Given passage —
Luisa’s Inner Life: Pressure like a drip, drip, drip…
Nikki Kleinberg, M. Div., BCC Mar 1, 2022Since its release in December, I've watched the movie Encanto with my kids three times, undistracted, and like many families right now, the soundtrack is also playing on repeat in the car, house, and mind. I haven't experienced emotive earworms this strong since "Let it go" (Frozen 1, of course).
The Encanto story and songs are packed with style and content, and as a hospital Chaplain informed by family systems theory and international medicine, I sense certain struggles of my patients, families and staff (myself included) reflected in the story’s richly developed and varied archetypes and their growth.
It’s likely that many of us working in healthcare, under banners that read “Heroes Work Here,” relate to the feelings of Luisa, “the strong one,” as she sings "Surface Pressure:"
I’m the strong one, I’m not nervous
I’m as tough as the crust of the Earth is
I move mountains, I move churches
And I glow ’cause I know what my worth is…
But…
Under the surface
I feel berserk as a tightrope walker in a three-ring circus
Under the surface
Was Hercules ever like, “Yo, I don’t wanna fight Cerberus”?
Under the surface
I’m pretty sure I’m worthless if I can’t be of service
It’s pressure like a drip, drip, drip, that’ll never stop, whoa
Pressure that’ll tip, tip, tip, ’til you just go pop, whoa-oh-oh
I cry every time I hear this song, and sometimes even when I think about it.
Why? Each time I hear Jessica Darrow belt out these lyrics, tears well up in my eyes. It isn’t necessarily that I am currently feeling pressure like a drip, drip, drip that’ll never stop, (though I can certainly imagine, or remember, or foresee the sensation), or that I’m feeling the weight of pressure-driven burnout happening in HCW’s all around me. Sitting with my feelings and hot watery eye balls when I’m “under the surface” with Luisa, (albeit a fictional character), I feel moved by the vivid and visceral realness of her “inner life” compared to how she presents, realizing that many people are going about their days with an inner sense of self that doesn’t quite match the way they appear and interact with others...and that the mismatch can be costly.

Activities —
[1] According to the essay on Luisa from Encanto, how many times has the writer watched the movie with their kids?
[2] Print the stretch of the Luisa essay from "The Encanto story" through "and their growth.".
[3] Proceed with the essay on Luisa's inner life by writing what comes after its final sentence.
The records that follow have nothing to do with this work.

Input data —
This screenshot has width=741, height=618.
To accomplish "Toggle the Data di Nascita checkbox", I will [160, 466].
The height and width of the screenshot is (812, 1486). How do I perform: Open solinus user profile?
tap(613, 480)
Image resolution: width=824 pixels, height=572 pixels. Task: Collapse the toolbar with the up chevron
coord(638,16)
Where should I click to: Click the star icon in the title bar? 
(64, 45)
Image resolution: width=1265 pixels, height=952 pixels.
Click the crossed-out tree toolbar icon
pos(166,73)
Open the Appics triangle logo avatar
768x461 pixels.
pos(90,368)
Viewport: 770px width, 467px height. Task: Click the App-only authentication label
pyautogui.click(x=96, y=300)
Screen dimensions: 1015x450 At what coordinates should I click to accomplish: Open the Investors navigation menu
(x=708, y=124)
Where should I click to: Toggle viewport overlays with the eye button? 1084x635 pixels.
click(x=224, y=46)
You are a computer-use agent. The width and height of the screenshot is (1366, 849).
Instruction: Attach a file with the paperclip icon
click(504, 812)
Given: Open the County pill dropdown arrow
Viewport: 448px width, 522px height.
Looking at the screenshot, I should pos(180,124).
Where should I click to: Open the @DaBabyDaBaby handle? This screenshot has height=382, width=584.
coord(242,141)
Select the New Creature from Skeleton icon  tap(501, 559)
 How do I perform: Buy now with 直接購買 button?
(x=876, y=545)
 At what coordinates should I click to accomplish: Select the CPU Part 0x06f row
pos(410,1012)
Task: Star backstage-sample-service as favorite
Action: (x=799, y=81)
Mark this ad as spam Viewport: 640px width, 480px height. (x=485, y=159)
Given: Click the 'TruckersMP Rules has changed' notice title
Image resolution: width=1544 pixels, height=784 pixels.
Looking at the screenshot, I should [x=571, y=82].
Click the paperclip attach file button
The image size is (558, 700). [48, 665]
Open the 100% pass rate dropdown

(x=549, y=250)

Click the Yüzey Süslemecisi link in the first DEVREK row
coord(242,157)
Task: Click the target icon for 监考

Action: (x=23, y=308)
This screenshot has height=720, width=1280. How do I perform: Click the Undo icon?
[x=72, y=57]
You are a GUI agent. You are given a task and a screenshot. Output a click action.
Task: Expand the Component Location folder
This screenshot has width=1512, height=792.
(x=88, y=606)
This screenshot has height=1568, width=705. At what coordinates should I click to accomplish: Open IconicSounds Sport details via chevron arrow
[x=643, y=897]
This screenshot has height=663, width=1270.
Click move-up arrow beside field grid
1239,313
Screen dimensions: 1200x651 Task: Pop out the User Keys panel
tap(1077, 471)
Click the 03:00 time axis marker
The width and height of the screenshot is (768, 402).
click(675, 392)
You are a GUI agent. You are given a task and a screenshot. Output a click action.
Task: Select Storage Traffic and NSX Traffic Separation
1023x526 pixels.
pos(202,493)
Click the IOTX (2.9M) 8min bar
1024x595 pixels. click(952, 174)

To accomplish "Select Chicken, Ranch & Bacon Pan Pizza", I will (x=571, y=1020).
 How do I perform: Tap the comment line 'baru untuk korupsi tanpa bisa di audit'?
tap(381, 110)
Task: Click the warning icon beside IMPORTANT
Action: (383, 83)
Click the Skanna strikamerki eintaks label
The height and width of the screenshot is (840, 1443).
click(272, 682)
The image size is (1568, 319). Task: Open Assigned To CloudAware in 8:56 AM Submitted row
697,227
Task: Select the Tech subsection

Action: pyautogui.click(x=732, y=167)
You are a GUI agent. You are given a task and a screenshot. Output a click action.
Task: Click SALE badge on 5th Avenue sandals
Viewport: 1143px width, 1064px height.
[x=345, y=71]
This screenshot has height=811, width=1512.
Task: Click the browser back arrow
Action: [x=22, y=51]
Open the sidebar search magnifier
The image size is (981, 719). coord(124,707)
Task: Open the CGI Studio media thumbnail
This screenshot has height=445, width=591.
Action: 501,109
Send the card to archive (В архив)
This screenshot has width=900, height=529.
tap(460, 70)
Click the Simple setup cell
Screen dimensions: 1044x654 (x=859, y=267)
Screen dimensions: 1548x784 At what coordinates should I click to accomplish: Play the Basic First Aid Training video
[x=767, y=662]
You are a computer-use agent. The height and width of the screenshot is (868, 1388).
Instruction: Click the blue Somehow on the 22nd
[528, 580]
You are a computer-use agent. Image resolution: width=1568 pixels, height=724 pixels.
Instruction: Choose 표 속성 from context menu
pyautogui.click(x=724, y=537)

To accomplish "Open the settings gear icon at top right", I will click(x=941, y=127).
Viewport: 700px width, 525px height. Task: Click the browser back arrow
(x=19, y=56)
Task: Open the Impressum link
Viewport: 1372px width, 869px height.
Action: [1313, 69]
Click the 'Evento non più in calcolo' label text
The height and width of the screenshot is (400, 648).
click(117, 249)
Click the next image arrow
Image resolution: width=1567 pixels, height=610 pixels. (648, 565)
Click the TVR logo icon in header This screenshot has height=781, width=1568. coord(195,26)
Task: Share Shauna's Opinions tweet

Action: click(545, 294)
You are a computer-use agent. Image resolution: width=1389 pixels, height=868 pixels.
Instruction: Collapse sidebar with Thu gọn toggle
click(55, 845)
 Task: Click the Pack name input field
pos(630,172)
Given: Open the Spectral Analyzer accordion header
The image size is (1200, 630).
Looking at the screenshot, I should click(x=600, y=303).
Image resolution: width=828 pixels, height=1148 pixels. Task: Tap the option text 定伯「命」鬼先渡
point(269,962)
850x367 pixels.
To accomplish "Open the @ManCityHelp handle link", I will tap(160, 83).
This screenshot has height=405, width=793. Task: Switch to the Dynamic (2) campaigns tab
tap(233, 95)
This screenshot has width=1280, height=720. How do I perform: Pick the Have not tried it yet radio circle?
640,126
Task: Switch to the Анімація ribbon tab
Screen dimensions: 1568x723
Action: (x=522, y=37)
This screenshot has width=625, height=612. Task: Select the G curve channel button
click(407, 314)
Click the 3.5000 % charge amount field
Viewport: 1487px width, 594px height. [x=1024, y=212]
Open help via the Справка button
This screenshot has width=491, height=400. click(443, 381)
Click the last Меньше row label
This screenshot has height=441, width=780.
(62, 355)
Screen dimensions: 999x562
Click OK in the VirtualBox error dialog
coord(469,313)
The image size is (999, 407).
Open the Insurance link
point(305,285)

Solved problems —
[1] Three times.

[2]
The Encanto story and songs are packed with style and content, and as a hospital Chaplain informed by family systems theory and international medicine, I sense certain struggles of my patients, families and staff (myself included) reflected in the story’s richly developed and varied archetypes and their growth.

[3]
People who serve on a Palliative Care teams know this. We work to explore “under the surface” of a person for physiological and psychological perspective on their sense of self, their health and their medical needs. We experience a tiny sample of their inner landscape, often looking for data, and sometimes sensing what it might look like if an artist painted it, or sound like if it were made into music. As an outsider, patients and their families sometimes invite us under the surface with hope that we can bring relief to some of the pain of mismatched inner and outer life.
But wait, if I could shake
The crushing weight of expectations
Would that free some room up for joy?
Or relaxation? Or simple pleasure?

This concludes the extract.